Kuzey Kore'deki kamplarından eski bir siyasi tutuklu olan Jung, RWB'ye kampların müebbet mahkumların tutulduğu "tam kontrol bölgesi" ve serbest kalma ihtimali olan mahkumların tutulduğu "yeniden eğitim bölgesi" (re-education) olarak ikiye ayrıldığını anlatıyor. Tutuklular arasında işçiler, askerler, yazarlar, öğrenciler, iş adamları, hatta görev için gönderildiği ülkelerde Güney Korelilerle görüştüğü için tutuklanan diplomatlar var.

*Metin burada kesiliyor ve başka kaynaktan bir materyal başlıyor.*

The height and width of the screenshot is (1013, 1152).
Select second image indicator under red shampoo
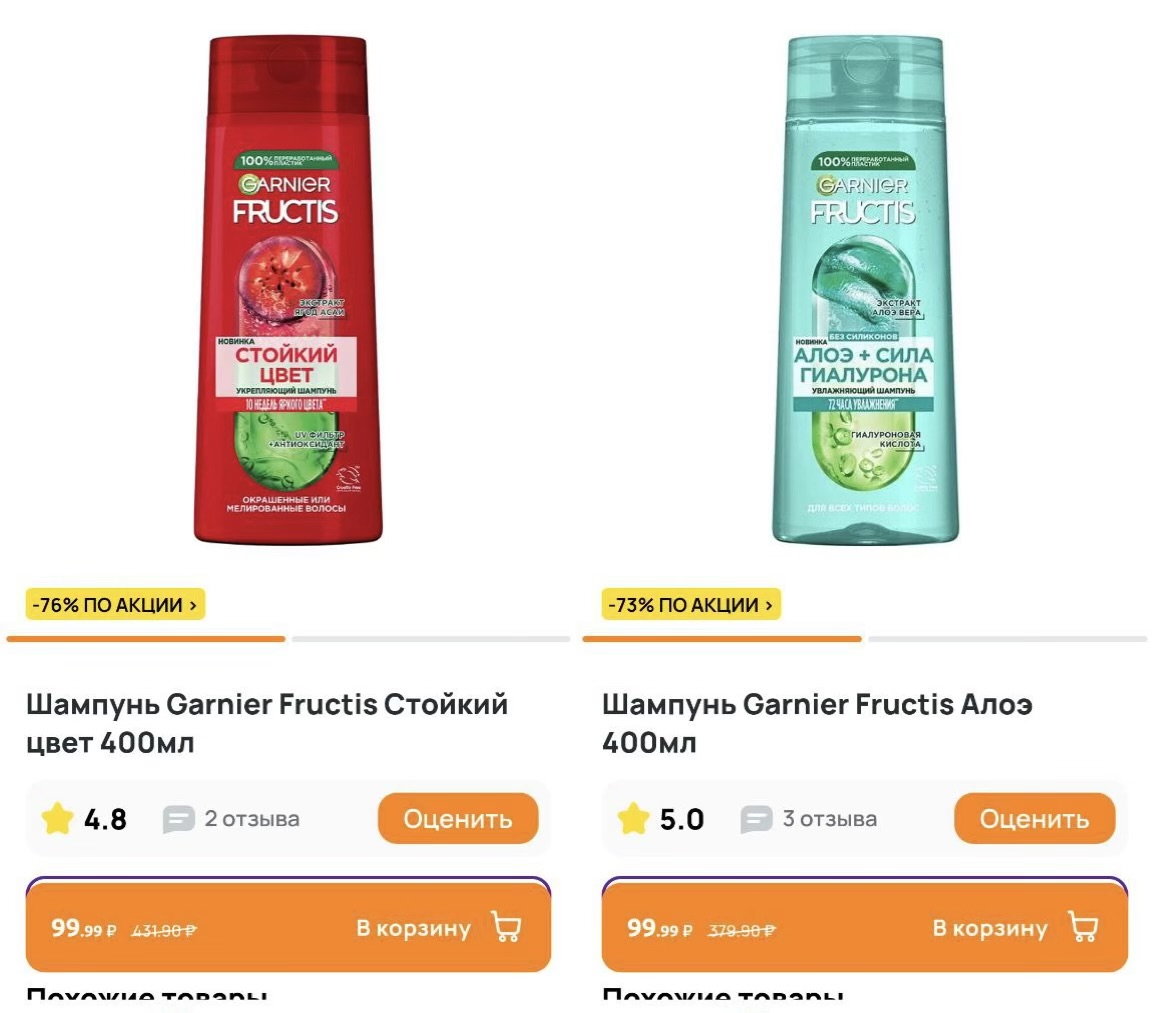(431, 639)
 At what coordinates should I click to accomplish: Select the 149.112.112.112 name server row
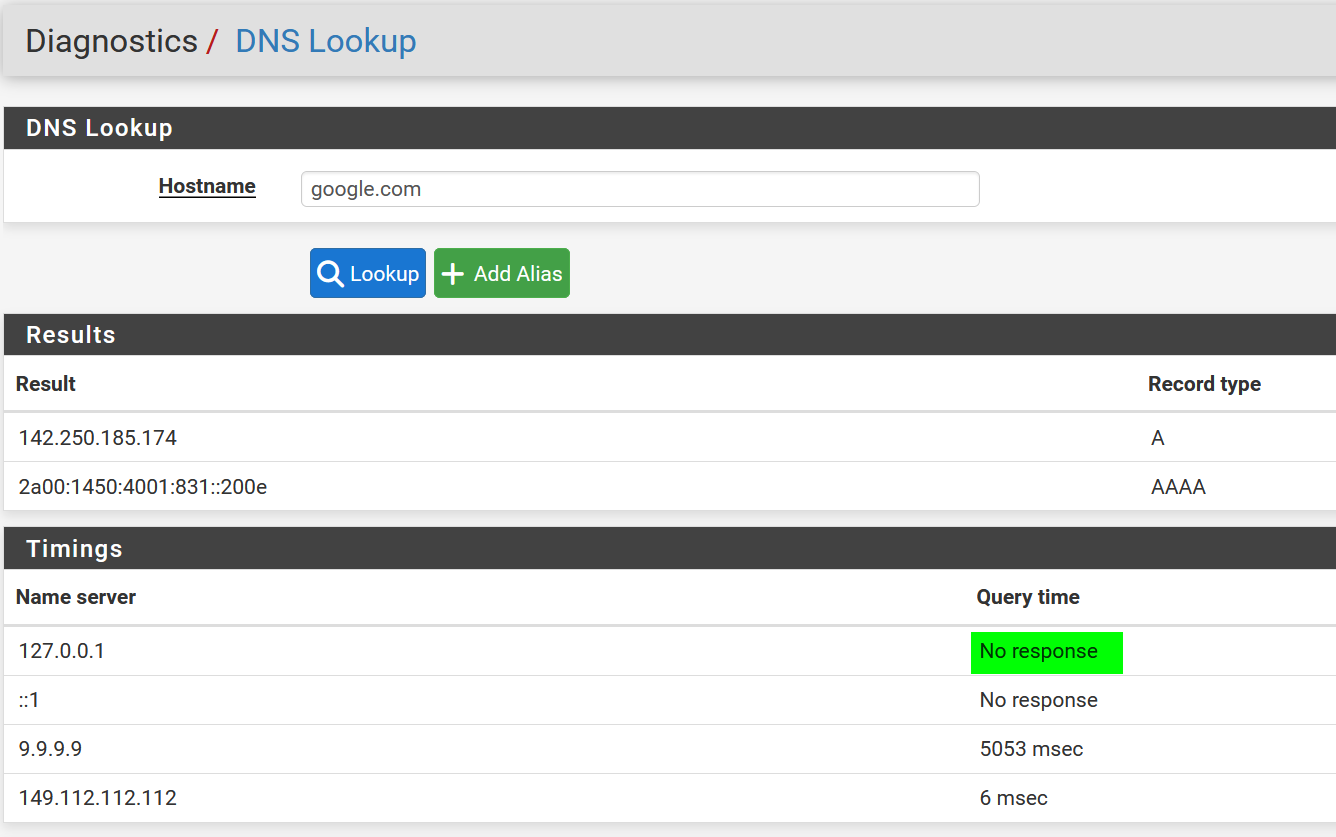[98, 798]
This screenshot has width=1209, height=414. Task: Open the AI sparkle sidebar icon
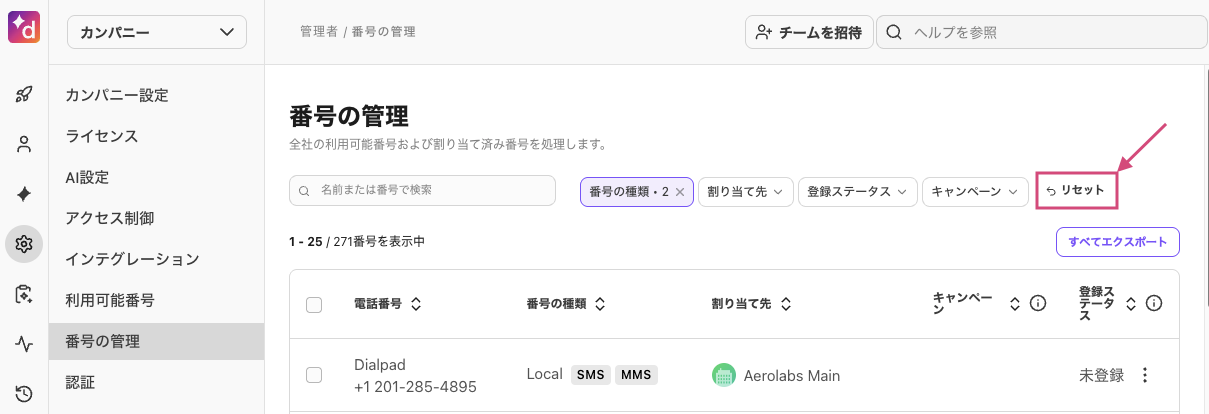pyautogui.click(x=24, y=194)
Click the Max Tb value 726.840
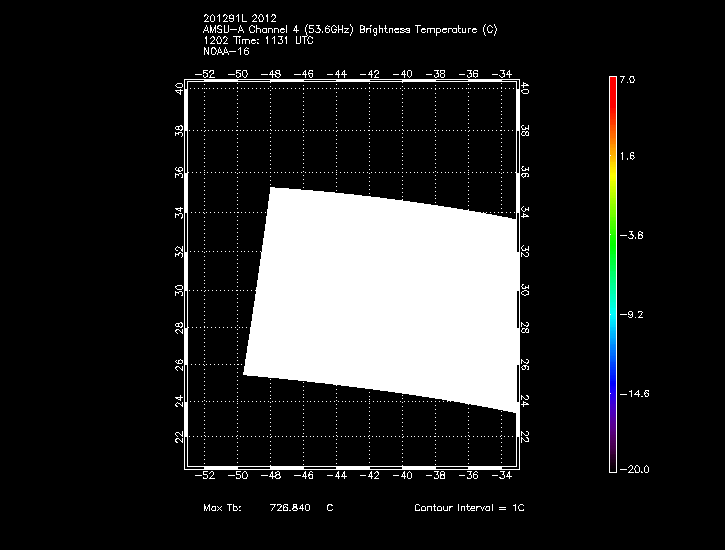The image size is (725, 550). click(290, 508)
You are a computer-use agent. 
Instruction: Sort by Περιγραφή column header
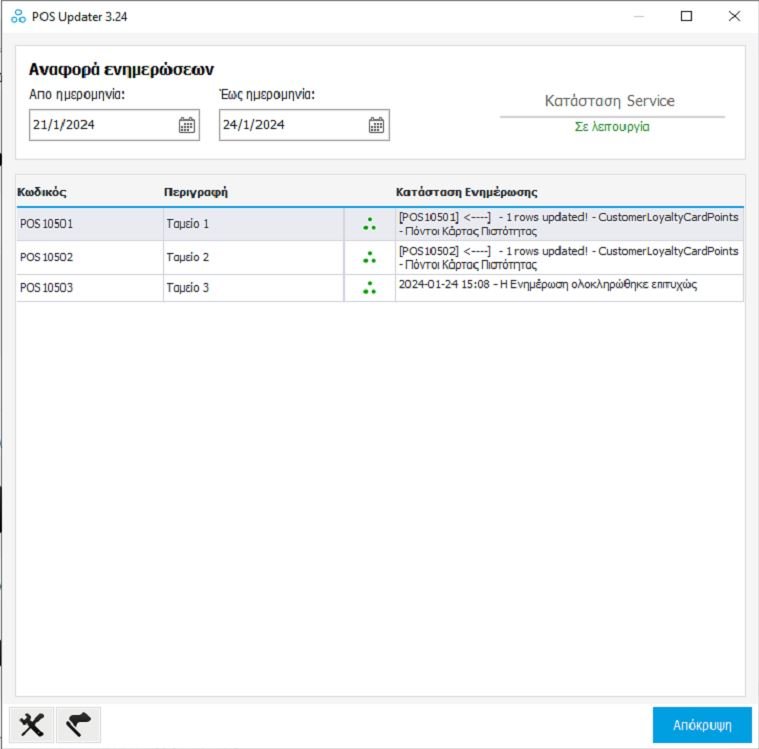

"Kampta gazeteciler de var" diyor Jung, "entellektüellerin bilgiye ulaşımı ve dış dünyayla bağlantıları olduğu için rejimi ilk eleştiren de onlar oluyor." Kampta kaldığı dönemde muhalif bir gazetecinin öldürüldüğünü bildiriyor.

Yine göçmenlerle yapılan görüşmelere göre, Kuzey Kore'de siyasi mahkumların aileleri de bir aile üyesinin işlediği suç nedeniyle üç nesil cezalandırılıp kamplarda mahkum ediliyor. Bu nedenle göçmenler gazeteciler ve insan hakları örgütleriyle yaptıkları görüşmelerde kimliklerinin gizli kalmasını istiyorlar. İktidar nesilden nesile geçince, karşıt siyasi görüşlerin de aynı şekilde yayılacağı öngörülüyor ve buna karşı tüm tedbirler alınıyor.

Kaçmayı başaran mahkumlar, bir kampta senede ortalama 200 kişinin açlık, soğuk ve ya iş kazalarında öldüğünü anlatıyor. Kamplardaki mahkumlar günde 12 saat boyunca ağır işlerde çalıştırılıyor. Herhangi bir başkaldırı ya da eleştiri halka açık infazlarla sonuçlanabiliyor.

Kuzey Koreli mültecilerin ağzından "Gizli Gulag"
Amerika'da çeşitli STKların temsilcileri ve araştırmacılardan oluşan Kuzey Kore'de İnsan Hakları Komitesi'nin hazırladığı mahkum kamplarıyla ilgili detaylı bilgilerin olduğu "Gizli Gulag" adlı raporda[2], kamplarda yaşananların hala Lamada'nın anlattıklarından pek farklı olmadığı belirtiliyor.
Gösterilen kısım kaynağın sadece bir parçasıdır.